私の肩をそっと押し返して、沖矢さんが静かな声で囁く。沖矢さんの声はなんだか眠気を誘うな。そういえば、どうやって声を変えているんだろう。眠気が再びやってきてぼーっと目の前の沖矢さんの眼鏡を見つめる。まさかコレがボイスチェンジャー……?

「…………」
「どうしました?」
「あ、いえ……赤井さんって丁寧に謝れるんだなぁって」
「沖矢です、ナナシさん」
「……というか何で沖矢さん?赤井さんは?」

ぬっと長い腕が伸びてきた。赤井を連呼しすぎたのか、大きな手で頭を鷲掴むようにガシッとやられて少しだけ目が覚める。強めにきた。わりと痛い。……考えもしなかったけど、この人も安室さんみたいな複雑な人だったらどうしよう……僕の前で別の僕の名前出すな、みたいな。正直私は安室さんだけでいっぱいいっぱいである。そう考えて、ふと気になったことを尋ねてみたくなった。わりと寝ぼけている自覚はある。

「……赤井さんは何人いるんですか?」

すると、男は私から手を離して、はぁ……と息を吐いた。諦めの溜息のようだった。

「君は怖いもの知らずだな」

そんなことはない。私はそう思ったが、目の前の男がスッと両目を開いたので、そのグリーンアッシュの瞳に釘付けになる。沖矢さんの姿と声でそんな風に言われるのがとても妙なことに思えて、低くてよく通るあの声が聞きたいと、そう思った。長くてごつごつした指が私の頬に触れる。温かい。そのまま外界から遮るように両方の目を手のひらで覆われて、じわりと血の通う感触が私を眠りへと追いやっていく。さっきまで冷たい場所にいたから、とても心地よくて安心する温度だった。

「さあ、もう休め」
「でも……また……」

夢を見たらどうしよう、その言葉は言えなかった。吸い込まれるように、私の意識は再びどこかへ落ちていった。

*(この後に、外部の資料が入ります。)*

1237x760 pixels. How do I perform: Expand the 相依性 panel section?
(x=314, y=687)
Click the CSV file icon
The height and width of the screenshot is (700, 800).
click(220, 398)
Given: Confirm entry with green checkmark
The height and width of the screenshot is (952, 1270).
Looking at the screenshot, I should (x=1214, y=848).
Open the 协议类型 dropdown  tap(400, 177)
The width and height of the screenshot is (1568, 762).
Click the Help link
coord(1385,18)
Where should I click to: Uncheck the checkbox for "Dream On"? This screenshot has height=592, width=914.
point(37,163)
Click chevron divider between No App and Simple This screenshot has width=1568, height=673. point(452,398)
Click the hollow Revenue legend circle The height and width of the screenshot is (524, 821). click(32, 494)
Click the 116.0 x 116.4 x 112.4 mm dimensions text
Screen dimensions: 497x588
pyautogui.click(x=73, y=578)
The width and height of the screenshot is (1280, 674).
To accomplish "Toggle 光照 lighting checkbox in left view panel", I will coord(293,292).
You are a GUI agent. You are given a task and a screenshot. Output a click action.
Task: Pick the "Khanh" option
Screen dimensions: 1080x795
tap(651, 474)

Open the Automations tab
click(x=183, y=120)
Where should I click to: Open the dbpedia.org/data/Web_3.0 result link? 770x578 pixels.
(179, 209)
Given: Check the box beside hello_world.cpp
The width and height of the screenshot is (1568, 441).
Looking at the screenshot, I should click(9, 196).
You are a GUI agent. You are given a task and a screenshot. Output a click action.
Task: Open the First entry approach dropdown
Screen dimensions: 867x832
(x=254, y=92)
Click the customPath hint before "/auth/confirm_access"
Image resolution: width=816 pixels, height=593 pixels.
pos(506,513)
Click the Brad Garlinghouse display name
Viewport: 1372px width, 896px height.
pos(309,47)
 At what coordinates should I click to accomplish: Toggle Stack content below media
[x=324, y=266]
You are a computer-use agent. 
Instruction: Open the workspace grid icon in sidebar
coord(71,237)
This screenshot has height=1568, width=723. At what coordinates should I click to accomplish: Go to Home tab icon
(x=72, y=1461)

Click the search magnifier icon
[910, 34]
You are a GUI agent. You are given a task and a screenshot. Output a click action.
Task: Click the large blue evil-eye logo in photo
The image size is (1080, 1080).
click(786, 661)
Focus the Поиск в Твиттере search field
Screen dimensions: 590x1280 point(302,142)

最後に顔を合わせた橋の上で、水面を映してきらきらとした彼女の瞳を、今でも覚えている。過去に寄り添うようにそばにいてくれた女は、ある日の夕暮れに姿を消した。

「人当たりがよく、誰にでも頼りにされ、大勢の友人がいる」男は、その友人達に付き添われて橋のうえから眼下の川を見下ろし、呆然としていた。"そういう場合"には言葉を失い、傷つく優しい男だったからだ。それを自分自身がよく理解していたので、そうしたのだ。もう何をしても無駄だというのに、女の後を追おうと欄干に足を掛けるのを、友人達は必死に押し留めた。

男は水面を見下ろして、後から後からとめどなく涙を流したが、それが本当に演技だったのか、もう、覚えていない。